What you are observing is an effect of Type Coercion in JSON-LD. It seems that some parsers (even the EasyRDF one) perform an additional step when accepting a typed value, if the type is a known numeric type ‒ they attempt to parse it as an actual number and use the result in the output, disregarding the original lexical value. Try parsing "property": " 100.0 " ‒ it will trim the spaces and remove .0 before converting it to an integer.

This parsing may obviously fail, but the parser may not be written correctly to accommodate for this, so in the case of EasyRDF, this is the result of "property": "test":

<http://example.com/1>
  a <http://example.com/Class> ;
  <http://example.com/Property> 0 .

I assume that the parser used by the SHACL Playground is a bit more intelligent, and could treat it as the following:

<http://example.com/1>
  a <http://example.com/Class> ;
  <http://example.com/Property> "test"^^<http://www.w3.org/2001/XMLSchema#integer> .

Note that this is what you actually specified in the JSON-LD: by saying that the property has type xsd:integer, it could never be a string if you don't use a value object. The result should not only be invalid according to the SHACL rules, but also contradictory in RDFS and OWL.


I don't have a clear solution, since I don't know if the RDF4J JSON-LD parser could be configured to behave differently.
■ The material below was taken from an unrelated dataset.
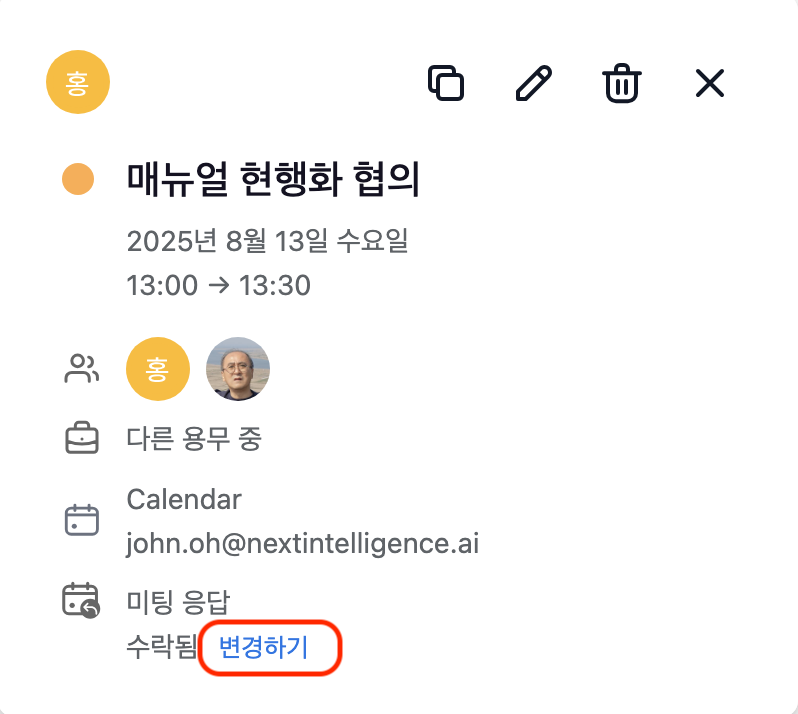Click the date 2025년 8월 13일 수요일
The image size is (798, 714).
pyautogui.click(x=268, y=241)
However, these are the options I can think of:

  • Don't use "@type": "http://www.w3.org/2001/XMLSchema#integer". The producer of JSON-LD will have to be explicit about the type of the value, and even something like "10" will not pass ‒ it will have to be 10 as a number in JSON. This could still be circumvented with a value object (with @type).
  • Don't disregard the parsed JSON-LD data; save it alongside the input, in order to have something that is valid in all SHACL processors (but may not be what the producer of JSON-LD intended).
  • Don't use RDFFormat.JSONLD or use a different parser first, before giving the data to the SHACL validator.
  • Require that http://example.com/Property be non-zero in SHACL, assuming that 0 is indeed the value appearing there.

Side note: the JSON-LD parser used by the SHACL Playground is definitely not perfect though, as it also parses "10.5" or "10whatever" as 10. Seems like it uses JavaScript's parseInt or similar.